Rabbi Uri Herscher, founding president and CEO of the Skirball Cultural Center, was a freshman at UC Berkeley when he first heard Schulweis speak at a Rosh Hashanah service, and became a friend and admirer for life. On a later occasion, Herscher introduced Schulweis to an audience, saying in part, “Harold Schulweis is a rabbi. This is a little like saying, a Rembrandt is a painting. Or a Stradivarius is a violin…He is a rabbi of rabbis…He has, as much as any rabbi in our time, given Judaism meaning, relevance and renewed purpose.”

Schulweis recognized the power of congregations to shape the lives of a generation of Jews isolated from community and alienated from their traditions by the rhythms of American life and the spiritually corrosive elements of American culture. In 1970, he was invited to the pulpit of Valley Beth Shalom in the burgeoning San Fernando Valley community of Encino. Under his leadership, the synagogue grew to become the largest Conservative congregation in the Western United States, and became a living laboratory of social activism and creative spiritual life introducing innovations that became staples for Jewish congregations across North America.

Data on locating visible targets>
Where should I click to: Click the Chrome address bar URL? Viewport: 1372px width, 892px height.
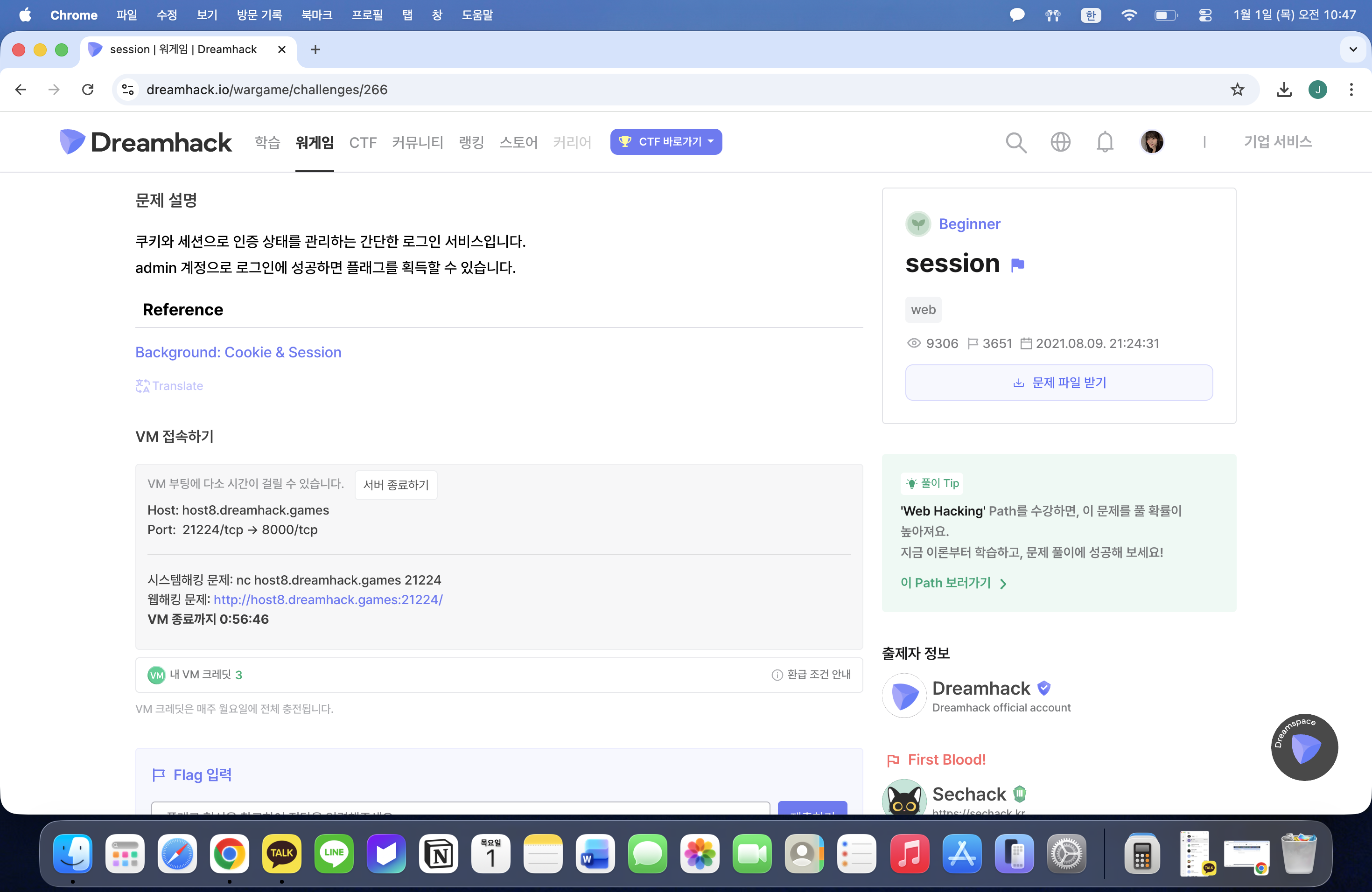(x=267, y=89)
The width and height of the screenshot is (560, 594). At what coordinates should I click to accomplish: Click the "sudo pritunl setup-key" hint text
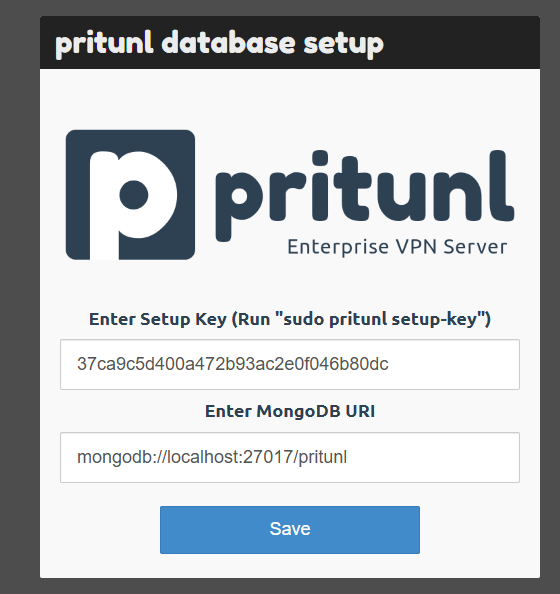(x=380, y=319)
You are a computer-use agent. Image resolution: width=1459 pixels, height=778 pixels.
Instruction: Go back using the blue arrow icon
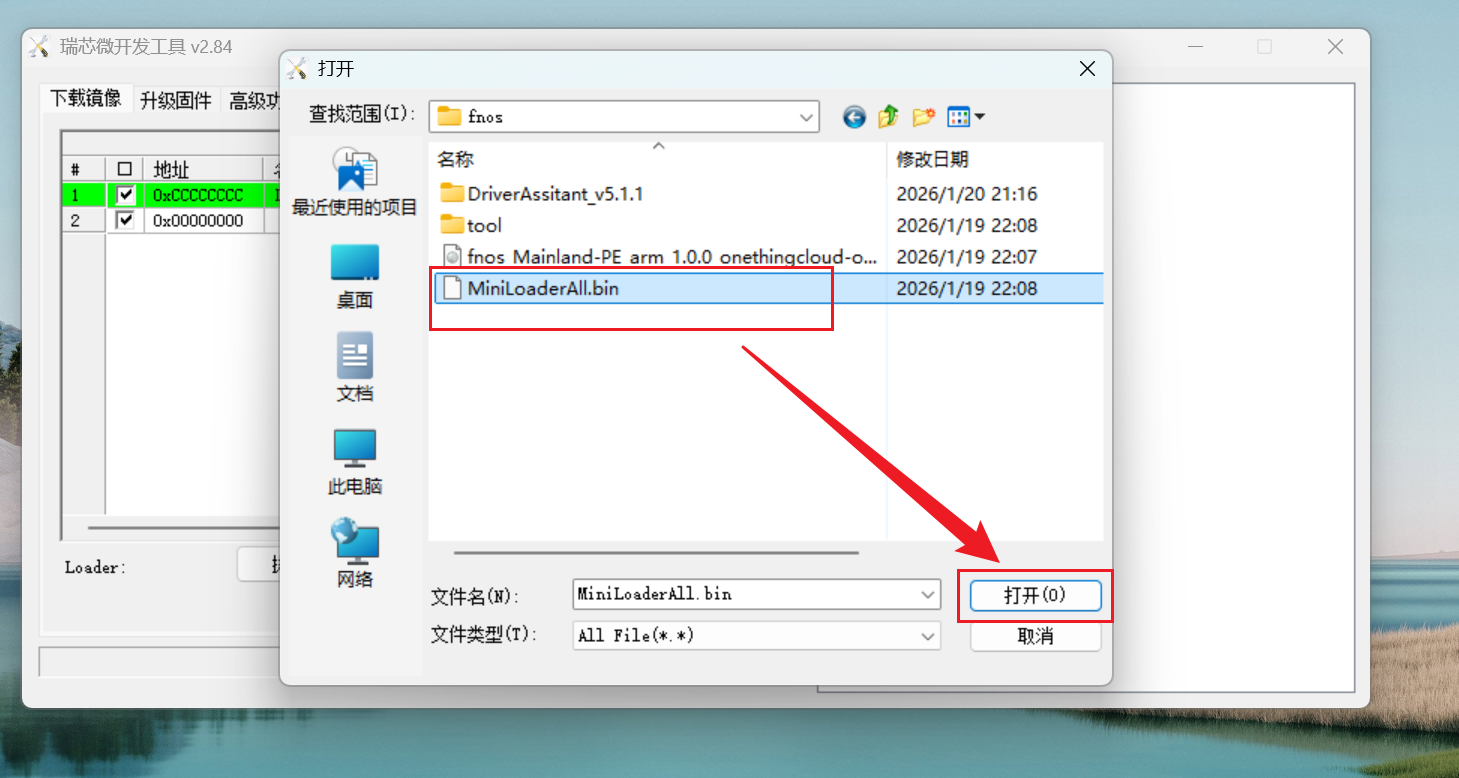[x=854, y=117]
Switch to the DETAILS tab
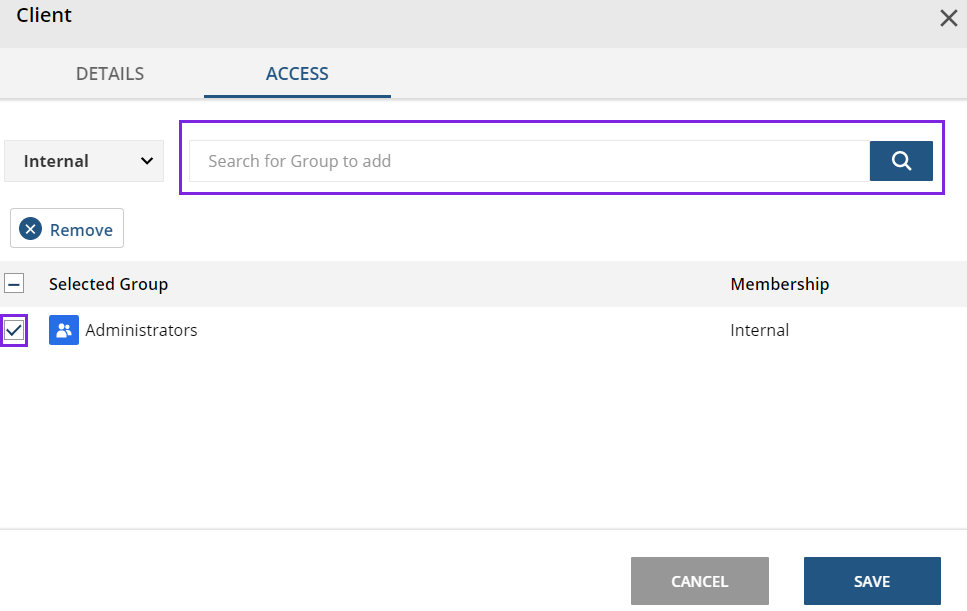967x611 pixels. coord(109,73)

---

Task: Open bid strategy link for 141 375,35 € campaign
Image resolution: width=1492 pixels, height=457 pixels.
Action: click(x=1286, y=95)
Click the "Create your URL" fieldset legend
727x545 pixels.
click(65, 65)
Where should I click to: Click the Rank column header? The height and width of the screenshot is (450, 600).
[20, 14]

Written instruction> Decide whether each statement below agrees with the passage about Harold Schulweis, answering yes or no and quoting the words from the passage that settle it. 1. Uri Herscher first heard Schulweis speak while he was a freshman at UC Berkeley. 2. Schulweis was invited to the pulpit of Valley Beth Shalom in 1960. 3. Under Schulweis, Valley Beth Shalom became the largest Reform congregation in the Western United States.

Response for this exercise>
1. Yes: "was a freshman at UC Berkeley when he first heard Schulweis speak at a Rosh Hashanah service"
2. No: "In 1970, he was invited to the pulpit of Valley Beth Shalom"
3. No: "the largest Conservative congregation in the Western United States"